Excerpts from a dataset:
● ● ● ● ● ● ●
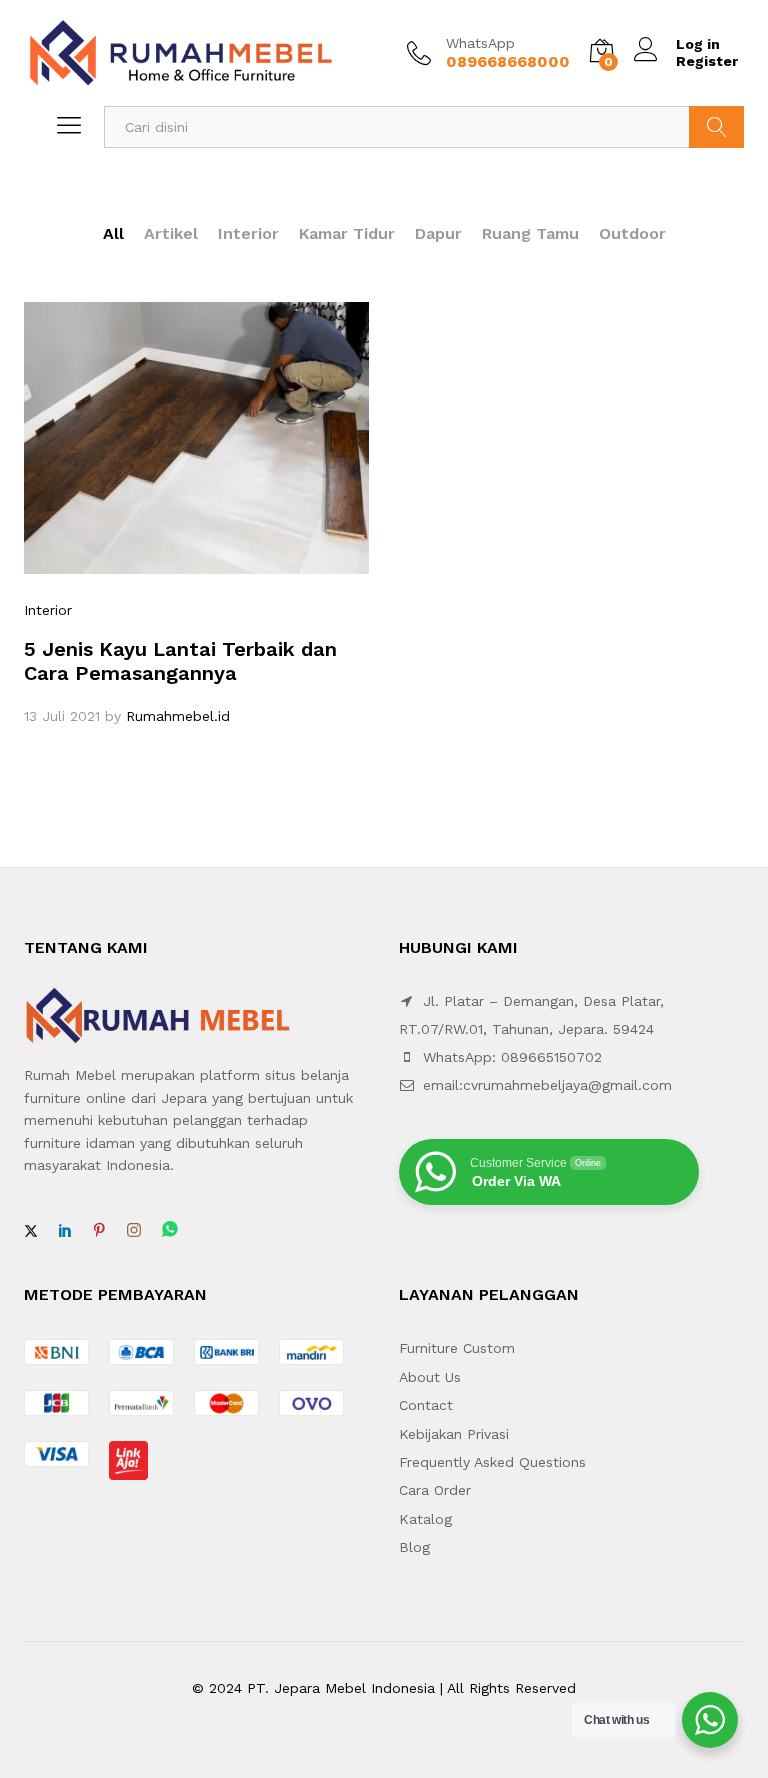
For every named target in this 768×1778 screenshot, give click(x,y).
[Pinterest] (99, 1231)
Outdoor (632, 233)
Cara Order (435, 1490)
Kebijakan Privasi (454, 1434)
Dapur (438, 233)
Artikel (171, 233)
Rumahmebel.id (178, 716)
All (113, 233)
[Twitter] (31, 1231)
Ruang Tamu (530, 233)
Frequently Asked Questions (492, 1462)
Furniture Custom (457, 1348)
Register (707, 61)
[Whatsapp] (170, 1230)
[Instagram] (134, 1231)
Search (716, 127)
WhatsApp (480, 43)
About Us (430, 1377)
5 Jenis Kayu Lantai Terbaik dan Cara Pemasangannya (180, 661)
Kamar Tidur (347, 233)
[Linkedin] (65, 1231)
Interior (248, 233)
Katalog (425, 1519)
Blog (414, 1547)
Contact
● ● ● ● ● ● ●
Each line of the data must be transcribed exactly; pictures are not carried over.

For every named target in this 768×1778 screenshot, give click(x,y).
[Pinterest] (99, 1231)
Outdoor (632, 233)
Cara Order (435, 1490)
Kebijakan Privasi (454, 1434)
Dapur (438, 233)
Artikel (171, 233)
Rumahmebel.id (178, 716)
All (113, 233)
[Twitter] (31, 1231)
Ruang Tamu (530, 233)
Frequently Asked Questions (492, 1462)
Furniture Custom (457, 1348)
Register (707, 61)
[Whatsapp] (170, 1230)
[Instagram] (134, 1231)
Search (716, 127)
WhatsApp (480, 43)
About Us (430, 1377)
5 Jenis Kayu Lantai Terbaik dan Cara Pemasangannya (180, 661)
Kamar Tidur (347, 233)
[Linkedin] (65, 1231)
Interior (248, 233)
Katalog (425, 1519)
Blog (414, 1547)
Contact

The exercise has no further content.